-- Source text start --

Tuning parameter for method. If "topk", supply an integer k (keep the top k). If "fixedthresh", supply a numeric threshold (keep predictors with association \ge threshold). If "percthresh", supply a percentage in (0,100] (keep predictors with association \ge that percent of the highest association).

varsselected

Used only when family=survival. A character vector containing the predictors that are already selected in previous iterations. The association measure, conditional utility, is computed controling for these predictors. NULL, by default.

varsleft

Used only when family=survival. A character vector containing the predictors that are neither selected, nor removed from consideration in previous iterations. Leading predictors are chosen from these predictors. colnames(X), by default.

parallel

Logical. If TRUE, attempts to perform some computations in parallel mode in binomial and survival families, which is strongly recommended for faster execution. Defaults to FALSE.

Value

A character vector containing the names of the leading variables.

Author(s)

-- Source text end --

● Tasks to perform
A – In the argument documentation, what is the default value of parallel?
B – Reproduce the entries verbatim, beginning at the line that contains "Where should I click to: Click" and stopping after the line that contains "click(x=470, y=429)".

-- Provided data start --

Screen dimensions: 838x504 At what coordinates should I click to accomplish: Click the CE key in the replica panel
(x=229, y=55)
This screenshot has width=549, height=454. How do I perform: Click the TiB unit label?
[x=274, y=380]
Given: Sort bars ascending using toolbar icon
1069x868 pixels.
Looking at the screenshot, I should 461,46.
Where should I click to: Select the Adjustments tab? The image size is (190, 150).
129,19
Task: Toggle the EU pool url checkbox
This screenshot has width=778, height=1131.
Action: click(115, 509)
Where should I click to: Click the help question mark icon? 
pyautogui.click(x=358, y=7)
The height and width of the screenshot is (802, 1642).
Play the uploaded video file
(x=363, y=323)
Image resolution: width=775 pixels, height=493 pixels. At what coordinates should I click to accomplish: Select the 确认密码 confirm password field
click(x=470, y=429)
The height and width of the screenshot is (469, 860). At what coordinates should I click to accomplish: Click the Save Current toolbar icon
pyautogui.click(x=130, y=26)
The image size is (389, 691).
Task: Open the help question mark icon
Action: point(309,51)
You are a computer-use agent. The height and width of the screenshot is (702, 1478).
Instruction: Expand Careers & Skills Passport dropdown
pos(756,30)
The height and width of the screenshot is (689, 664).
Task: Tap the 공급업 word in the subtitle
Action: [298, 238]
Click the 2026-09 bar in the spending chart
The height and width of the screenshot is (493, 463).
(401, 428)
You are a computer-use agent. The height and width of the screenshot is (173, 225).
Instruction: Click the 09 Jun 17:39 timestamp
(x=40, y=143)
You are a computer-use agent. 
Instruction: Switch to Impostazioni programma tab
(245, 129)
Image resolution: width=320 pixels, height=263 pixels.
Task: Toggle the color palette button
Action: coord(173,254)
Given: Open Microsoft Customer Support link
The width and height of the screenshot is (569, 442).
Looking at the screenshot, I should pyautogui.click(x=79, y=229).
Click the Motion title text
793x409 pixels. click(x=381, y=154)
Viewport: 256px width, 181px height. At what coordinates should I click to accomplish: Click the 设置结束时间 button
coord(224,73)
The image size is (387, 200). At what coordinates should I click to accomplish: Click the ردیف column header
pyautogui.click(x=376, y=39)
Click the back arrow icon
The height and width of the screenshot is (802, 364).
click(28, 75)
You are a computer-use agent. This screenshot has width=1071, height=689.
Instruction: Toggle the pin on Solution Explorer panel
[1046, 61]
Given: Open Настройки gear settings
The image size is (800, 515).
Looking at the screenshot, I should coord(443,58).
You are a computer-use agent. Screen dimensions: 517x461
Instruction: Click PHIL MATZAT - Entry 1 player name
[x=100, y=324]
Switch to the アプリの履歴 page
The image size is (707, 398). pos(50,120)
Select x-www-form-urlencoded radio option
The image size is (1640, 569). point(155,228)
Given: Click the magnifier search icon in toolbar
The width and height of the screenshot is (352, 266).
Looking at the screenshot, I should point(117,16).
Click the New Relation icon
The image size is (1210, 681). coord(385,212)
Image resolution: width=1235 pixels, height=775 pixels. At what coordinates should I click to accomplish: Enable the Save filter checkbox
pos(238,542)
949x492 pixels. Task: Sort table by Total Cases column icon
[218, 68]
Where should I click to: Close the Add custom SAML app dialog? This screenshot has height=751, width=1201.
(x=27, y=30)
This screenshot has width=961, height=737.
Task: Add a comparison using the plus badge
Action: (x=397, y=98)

-- Provided data end --

● Answers to the exercise
A – FALSE

B –
Where should I click to: Click the help question mark icon? 
pyautogui.click(x=358, y=7)
The height and width of the screenshot is (802, 1642).
Play the uploaded video file
(x=363, y=323)
Image resolution: width=775 pixels, height=493 pixels. At what coordinates should I click to accomplish: Select the 确认密码 confirm password field
click(x=470, y=429)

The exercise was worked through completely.